3. Requirements for a person travelling with a child who is not his or her biological child:

  • A copy of the unabridged birth certificate of the child.
  • An affidavit from the parents or legal guardian of the child confirming that he or she has permission to travel with the child.
  • Copies of the identity documents or passports of the parents or legal guardian of the child.
  • The contact details of the parents or legal guardian of the child.
  • Where the parents of the child are both deceased and the child is travelling with a relative or another person related to him or her or his or her parents, the Director-General may approve such a person to enter into or depart from South Africa with such a child if death certificates of both parents and a letter of special circumstances are provided.
  •  

4.Requirements for a minor travelling unaccompanied:

  • Proof of consent from one or both parents or legal guardians, in the form of a letter or affidavit for the child to travel into or depart from South Africa.

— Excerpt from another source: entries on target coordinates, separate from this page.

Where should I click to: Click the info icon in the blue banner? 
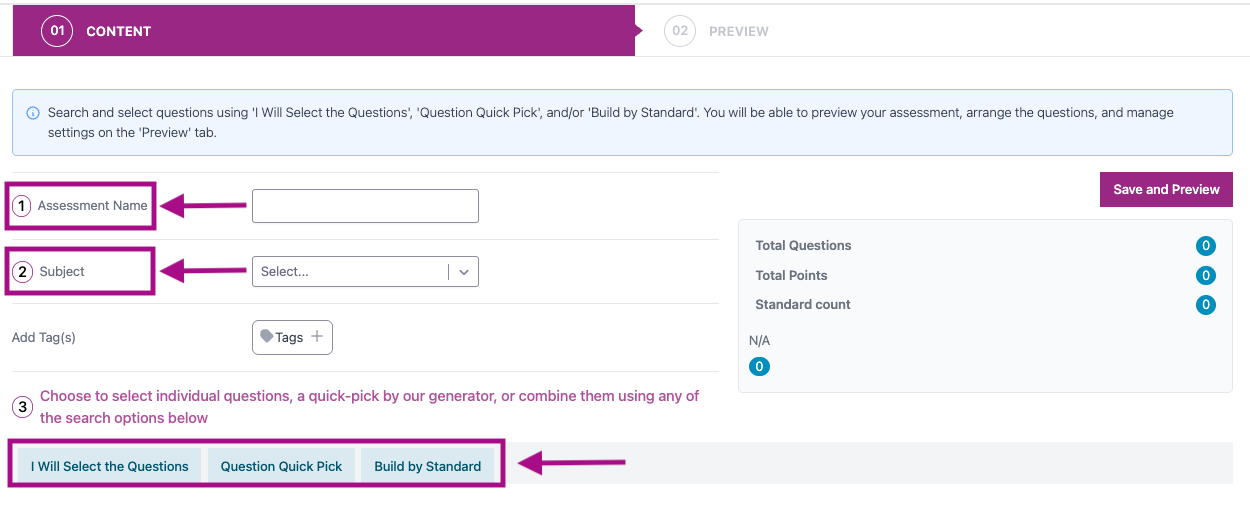coord(33,113)
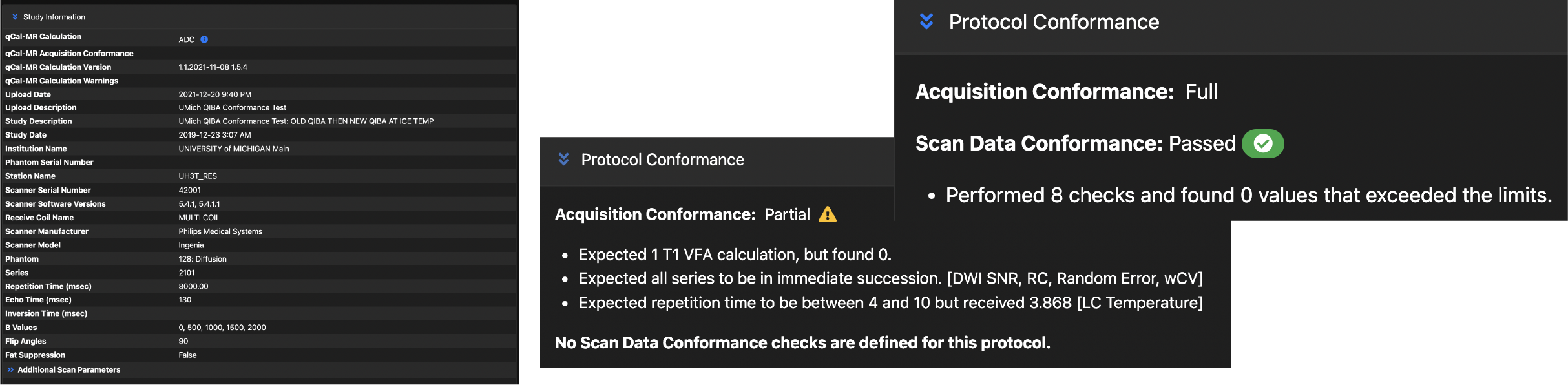Click the repetition time LC Temperature warning
The image size is (1568, 385).
coord(890,303)
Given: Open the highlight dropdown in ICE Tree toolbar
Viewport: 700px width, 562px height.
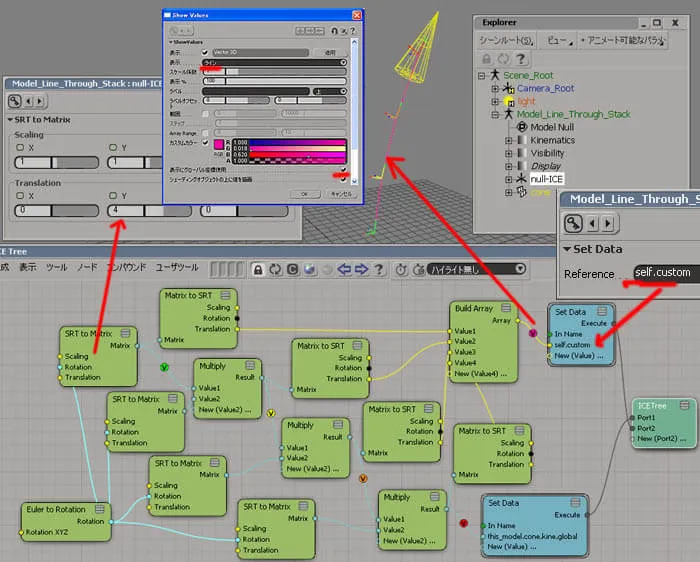Looking at the screenshot, I should coord(476,269).
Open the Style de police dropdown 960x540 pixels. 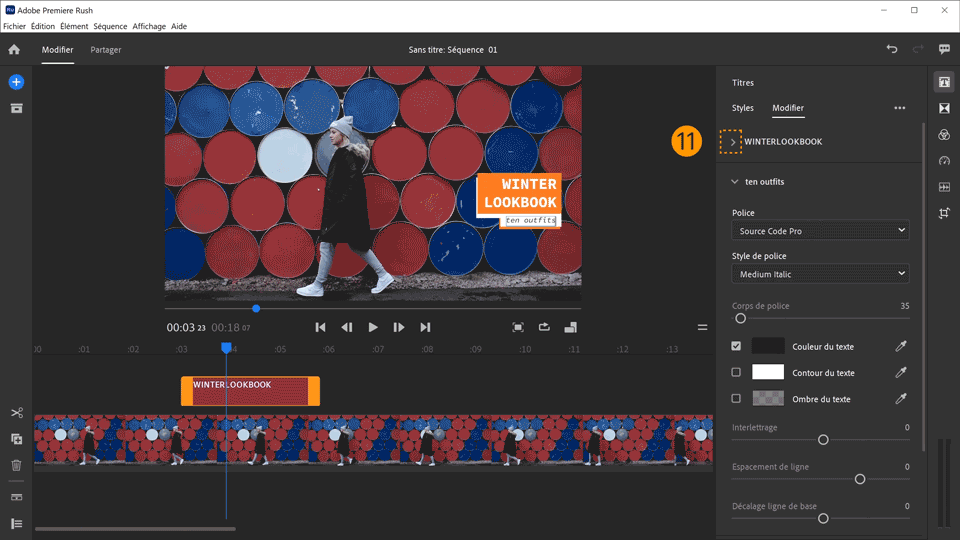pyautogui.click(x=820, y=274)
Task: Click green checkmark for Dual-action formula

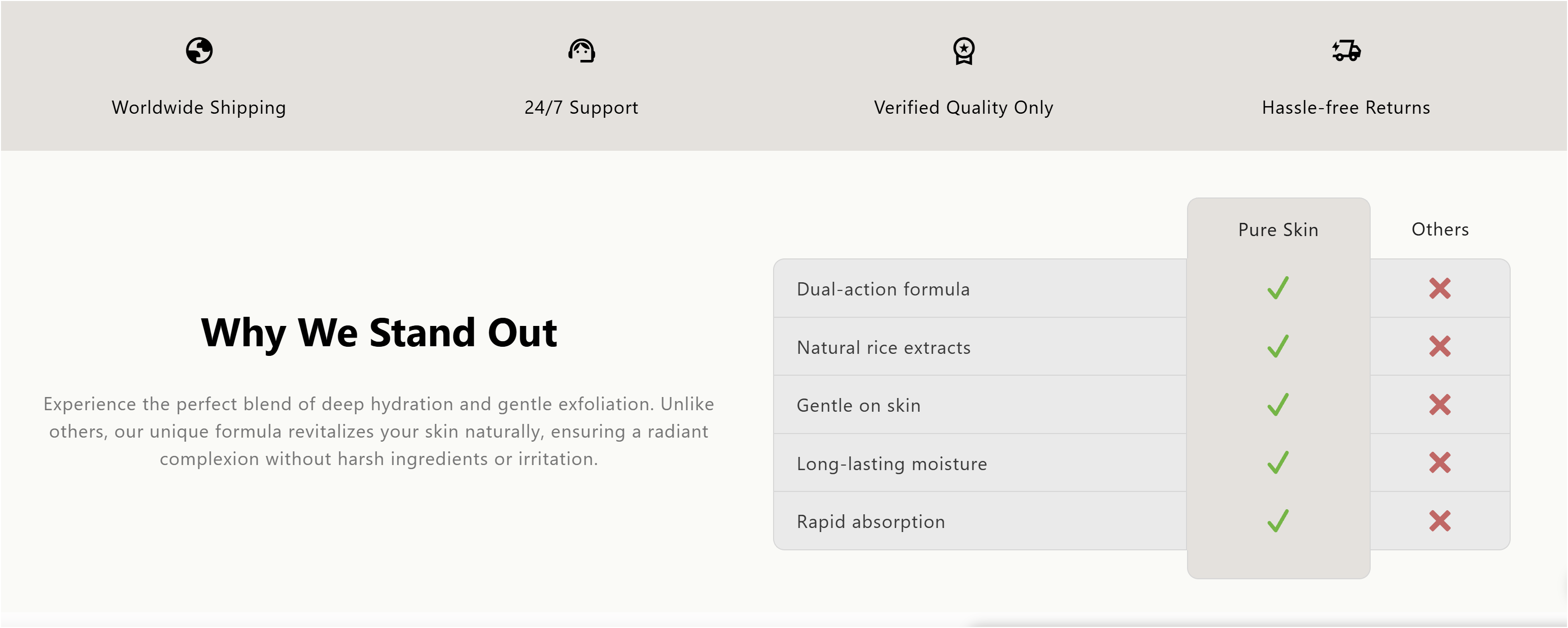Action: [x=1278, y=288]
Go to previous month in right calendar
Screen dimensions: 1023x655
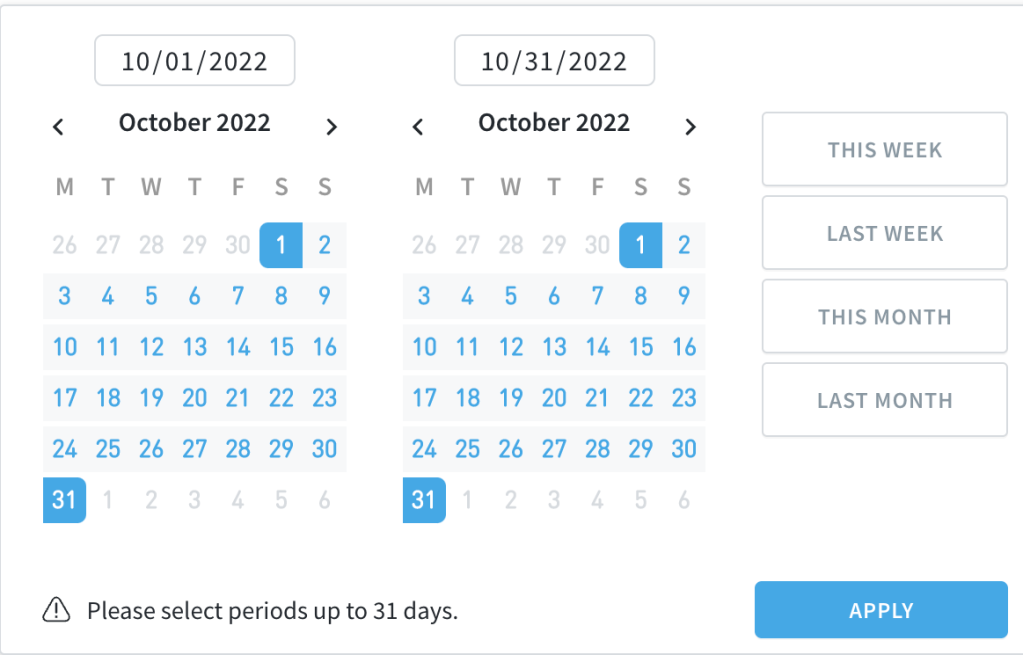(418, 126)
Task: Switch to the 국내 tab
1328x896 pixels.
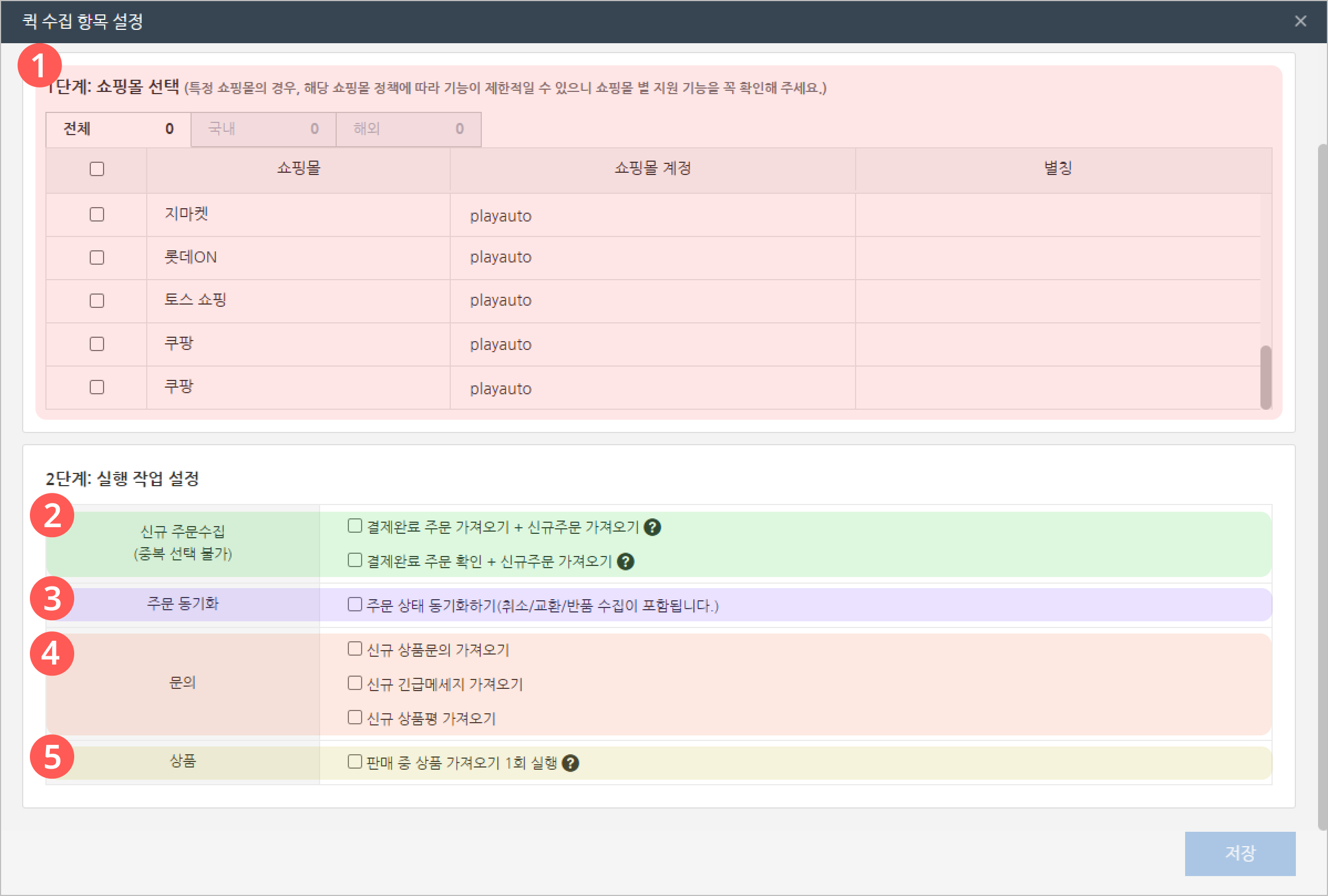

In the case where one parent provides proof of consent, a copy of a court order must also be provided, stating he or she has been granted full parental responsibilities and rights.
  • The contact details of the parents or legal guardian of the child.
  • A guardianship letter from the person who is to receive the child in South Africa containing his or her residential address and contact details in South Africa where the child will be residing.
  • A copy of the identity document/valid passport and visa/permanent residence permit of the person receiving the child in South Africa.

5. PLEASE NOTE:

  • In South Africa, a minor is classified as a person under 18 years.
  • These regulations apply to all travellers (South African and foreign), on departure as well as arrival.
  • In the case of foreign countries that do not issue unabridged birth certificates, a letter to this effect issued by the relevant authority of the foreign country should be produced.
  • All documents must be originals, or copies certified as a true copy of the original, by a commissioner of oaths (or the equivalent commissioning authority in the country concerned).
  • For unaccompanied minors, the guardianship letter and supporting documentation is supplied by a designated member of staff at EC Cape Town.